- Activity
Quote exactly and only this range of lines in the data below: the line that holds "Click the word" to the line that holds "Given: Click the TALK FUSION wordmark text", both included.

- Data for this exercise
Segment Open

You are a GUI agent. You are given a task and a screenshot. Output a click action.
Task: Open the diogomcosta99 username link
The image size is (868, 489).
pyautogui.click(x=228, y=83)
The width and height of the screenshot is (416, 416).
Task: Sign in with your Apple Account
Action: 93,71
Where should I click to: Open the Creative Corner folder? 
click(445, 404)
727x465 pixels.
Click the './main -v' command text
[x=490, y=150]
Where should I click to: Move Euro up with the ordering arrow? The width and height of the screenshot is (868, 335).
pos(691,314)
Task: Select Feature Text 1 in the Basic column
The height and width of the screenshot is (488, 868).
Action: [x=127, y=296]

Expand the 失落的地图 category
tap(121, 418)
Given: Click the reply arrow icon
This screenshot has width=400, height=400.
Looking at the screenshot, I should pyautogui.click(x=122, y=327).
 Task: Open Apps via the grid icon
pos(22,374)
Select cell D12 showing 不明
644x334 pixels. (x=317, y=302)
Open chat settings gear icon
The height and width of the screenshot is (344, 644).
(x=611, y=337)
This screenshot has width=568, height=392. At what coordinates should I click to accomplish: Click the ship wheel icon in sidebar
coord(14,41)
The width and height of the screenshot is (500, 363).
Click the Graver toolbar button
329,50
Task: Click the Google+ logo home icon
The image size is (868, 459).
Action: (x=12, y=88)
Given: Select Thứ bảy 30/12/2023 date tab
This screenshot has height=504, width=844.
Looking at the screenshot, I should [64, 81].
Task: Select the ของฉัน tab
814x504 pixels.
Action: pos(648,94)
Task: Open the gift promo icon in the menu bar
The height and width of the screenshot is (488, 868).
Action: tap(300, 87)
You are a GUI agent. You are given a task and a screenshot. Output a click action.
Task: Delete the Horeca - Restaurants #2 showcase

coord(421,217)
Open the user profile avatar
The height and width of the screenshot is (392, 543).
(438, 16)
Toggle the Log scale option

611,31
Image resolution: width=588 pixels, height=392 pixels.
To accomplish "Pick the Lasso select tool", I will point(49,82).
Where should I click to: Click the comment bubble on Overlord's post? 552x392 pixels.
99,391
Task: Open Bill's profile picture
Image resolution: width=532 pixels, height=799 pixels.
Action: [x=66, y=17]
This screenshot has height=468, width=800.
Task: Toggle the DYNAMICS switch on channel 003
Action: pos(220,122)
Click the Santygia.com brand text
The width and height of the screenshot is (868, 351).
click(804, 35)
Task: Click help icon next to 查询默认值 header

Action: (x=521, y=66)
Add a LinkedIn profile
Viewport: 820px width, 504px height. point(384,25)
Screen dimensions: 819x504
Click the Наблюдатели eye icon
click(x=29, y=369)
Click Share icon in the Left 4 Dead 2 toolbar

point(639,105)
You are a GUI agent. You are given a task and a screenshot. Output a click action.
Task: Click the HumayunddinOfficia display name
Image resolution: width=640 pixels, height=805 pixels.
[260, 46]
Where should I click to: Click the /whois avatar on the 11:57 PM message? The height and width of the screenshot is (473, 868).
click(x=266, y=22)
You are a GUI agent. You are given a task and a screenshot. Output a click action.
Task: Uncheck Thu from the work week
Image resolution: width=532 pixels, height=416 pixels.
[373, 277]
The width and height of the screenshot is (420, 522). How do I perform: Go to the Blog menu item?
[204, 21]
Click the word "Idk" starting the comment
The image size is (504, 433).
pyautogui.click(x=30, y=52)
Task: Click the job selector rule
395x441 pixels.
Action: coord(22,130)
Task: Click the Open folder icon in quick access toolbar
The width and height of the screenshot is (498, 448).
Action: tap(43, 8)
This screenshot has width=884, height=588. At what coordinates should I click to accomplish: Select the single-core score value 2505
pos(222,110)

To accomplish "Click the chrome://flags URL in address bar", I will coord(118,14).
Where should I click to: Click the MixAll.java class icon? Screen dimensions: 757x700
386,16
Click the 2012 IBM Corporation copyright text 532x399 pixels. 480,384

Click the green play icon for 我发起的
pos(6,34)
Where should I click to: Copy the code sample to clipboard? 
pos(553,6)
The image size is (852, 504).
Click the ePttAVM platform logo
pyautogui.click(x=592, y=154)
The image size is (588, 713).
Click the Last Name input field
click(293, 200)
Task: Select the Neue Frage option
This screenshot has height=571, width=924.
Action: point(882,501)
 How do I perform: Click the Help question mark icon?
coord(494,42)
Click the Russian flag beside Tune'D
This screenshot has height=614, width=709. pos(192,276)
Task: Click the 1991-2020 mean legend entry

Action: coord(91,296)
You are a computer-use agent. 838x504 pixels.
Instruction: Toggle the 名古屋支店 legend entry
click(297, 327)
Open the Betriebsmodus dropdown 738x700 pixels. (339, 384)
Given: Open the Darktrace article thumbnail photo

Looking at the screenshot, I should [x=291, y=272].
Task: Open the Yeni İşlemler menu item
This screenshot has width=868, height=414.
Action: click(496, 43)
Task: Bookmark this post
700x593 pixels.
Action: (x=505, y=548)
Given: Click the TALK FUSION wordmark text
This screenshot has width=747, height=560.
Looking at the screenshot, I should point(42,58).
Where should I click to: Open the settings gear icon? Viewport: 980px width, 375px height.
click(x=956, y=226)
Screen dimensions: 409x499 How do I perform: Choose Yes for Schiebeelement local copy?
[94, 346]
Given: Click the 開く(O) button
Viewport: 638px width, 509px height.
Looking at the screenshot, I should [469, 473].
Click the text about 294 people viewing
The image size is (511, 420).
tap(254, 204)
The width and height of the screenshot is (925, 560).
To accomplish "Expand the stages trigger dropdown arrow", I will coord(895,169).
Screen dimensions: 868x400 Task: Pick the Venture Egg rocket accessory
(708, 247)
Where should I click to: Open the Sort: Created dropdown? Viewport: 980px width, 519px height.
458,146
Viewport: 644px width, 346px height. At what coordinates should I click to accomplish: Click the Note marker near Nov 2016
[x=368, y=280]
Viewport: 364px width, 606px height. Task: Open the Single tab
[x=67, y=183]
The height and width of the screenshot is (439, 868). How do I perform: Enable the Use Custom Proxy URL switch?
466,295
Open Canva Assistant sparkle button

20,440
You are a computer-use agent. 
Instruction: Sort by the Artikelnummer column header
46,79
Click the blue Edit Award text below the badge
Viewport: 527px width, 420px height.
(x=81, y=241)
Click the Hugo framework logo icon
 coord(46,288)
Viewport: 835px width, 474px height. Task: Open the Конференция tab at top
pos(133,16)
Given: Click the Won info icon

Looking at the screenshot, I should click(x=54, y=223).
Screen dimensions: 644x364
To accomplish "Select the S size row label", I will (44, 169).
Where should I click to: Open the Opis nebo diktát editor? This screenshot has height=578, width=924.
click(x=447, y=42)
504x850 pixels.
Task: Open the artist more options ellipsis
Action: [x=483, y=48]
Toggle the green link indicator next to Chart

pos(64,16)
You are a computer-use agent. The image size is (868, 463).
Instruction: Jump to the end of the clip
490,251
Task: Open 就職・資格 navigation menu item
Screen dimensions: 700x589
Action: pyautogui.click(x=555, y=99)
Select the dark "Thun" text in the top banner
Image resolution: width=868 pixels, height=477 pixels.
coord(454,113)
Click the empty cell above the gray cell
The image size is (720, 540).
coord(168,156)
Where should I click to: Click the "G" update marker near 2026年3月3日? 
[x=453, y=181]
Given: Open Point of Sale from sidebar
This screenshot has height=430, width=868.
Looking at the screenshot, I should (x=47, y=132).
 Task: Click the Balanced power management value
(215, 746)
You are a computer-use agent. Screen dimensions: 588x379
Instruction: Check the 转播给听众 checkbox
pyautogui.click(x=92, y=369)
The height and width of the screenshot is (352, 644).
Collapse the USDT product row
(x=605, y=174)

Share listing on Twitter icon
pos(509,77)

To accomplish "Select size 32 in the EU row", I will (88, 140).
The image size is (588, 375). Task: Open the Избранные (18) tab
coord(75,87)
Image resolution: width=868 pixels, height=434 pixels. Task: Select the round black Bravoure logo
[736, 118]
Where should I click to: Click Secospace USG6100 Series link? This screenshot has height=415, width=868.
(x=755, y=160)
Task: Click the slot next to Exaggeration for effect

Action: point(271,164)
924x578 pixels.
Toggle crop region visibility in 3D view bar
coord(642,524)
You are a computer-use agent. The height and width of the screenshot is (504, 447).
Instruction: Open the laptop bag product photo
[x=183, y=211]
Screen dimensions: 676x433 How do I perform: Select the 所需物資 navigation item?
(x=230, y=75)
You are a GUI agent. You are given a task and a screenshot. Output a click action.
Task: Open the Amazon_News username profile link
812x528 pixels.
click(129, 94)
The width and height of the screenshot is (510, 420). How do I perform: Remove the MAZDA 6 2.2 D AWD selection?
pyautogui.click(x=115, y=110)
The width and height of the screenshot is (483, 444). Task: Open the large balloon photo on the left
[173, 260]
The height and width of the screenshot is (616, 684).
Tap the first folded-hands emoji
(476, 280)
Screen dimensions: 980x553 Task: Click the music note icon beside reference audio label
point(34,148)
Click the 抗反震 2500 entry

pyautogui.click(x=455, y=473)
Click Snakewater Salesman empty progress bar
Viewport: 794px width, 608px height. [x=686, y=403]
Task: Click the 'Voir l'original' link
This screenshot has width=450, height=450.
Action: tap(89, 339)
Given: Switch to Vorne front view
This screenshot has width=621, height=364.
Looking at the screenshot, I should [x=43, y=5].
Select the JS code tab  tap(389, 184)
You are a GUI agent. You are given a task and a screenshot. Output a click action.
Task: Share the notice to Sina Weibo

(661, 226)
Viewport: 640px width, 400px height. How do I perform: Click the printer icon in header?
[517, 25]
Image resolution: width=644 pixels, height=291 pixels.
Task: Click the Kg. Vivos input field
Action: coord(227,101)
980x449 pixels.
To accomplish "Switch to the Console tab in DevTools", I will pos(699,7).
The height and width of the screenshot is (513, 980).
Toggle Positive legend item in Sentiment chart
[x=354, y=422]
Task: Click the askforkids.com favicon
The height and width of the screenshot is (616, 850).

Segment Closed

- Solution to the exercise
Click the word "Idk" starting the comment
The image size is (504, 433).
pyautogui.click(x=30, y=52)
Task: Click the job selector rule
395x441 pixels.
Action: coord(22,130)
Task: Click the Open folder icon in quick access toolbar
The width and height of the screenshot is (498, 448).
Action: tap(43, 8)
This screenshot has width=884, height=588. At what coordinates should I click to accomplish: Select the single-core score value 2505
pos(222,110)

To accomplish "Click the chrome://flags URL in address bar", I will coord(118,14).
Where should I click to: Click the MixAll.java class icon? Screen dimensions: 757x700
386,16
Click the 2012 IBM Corporation copyright text 532x399 pixels. 480,384

Click the green play icon for 我发起的
pos(6,34)
Where should I click to: Copy the code sample to clipboard? 
pos(553,6)
The image size is (852, 504).
Click the ePttAVM platform logo
pyautogui.click(x=592, y=154)
The image size is (588, 713).
Click the Last Name input field
click(293, 200)
Task: Select the Neue Frage option
This screenshot has height=571, width=924.
Action: point(882,501)
 How do I perform: Click the Help question mark icon?
coord(494,42)
Click the Russian flag beside Tune'D
This screenshot has height=614, width=709. pos(192,276)
Task: Click the 1991-2020 mean legend entry

Action: coord(91,296)
You are a computer-use agent. 838x504 pixels.
Instruction: Toggle the 名古屋支店 legend entry
click(297, 327)
Open the Betriebsmodus dropdown 738x700 pixels. (339, 384)
Given: Open the Darktrace article thumbnail photo

Looking at the screenshot, I should [x=291, y=272].
Task: Open the Yeni İşlemler menu item
This screenshot has width=868, height=414.
Action: click(496, 43)
Task: Bookmark this post
700x593 pixels.
Action: (x=505, y=548)
Given: Click the TALK FUSION wordmark text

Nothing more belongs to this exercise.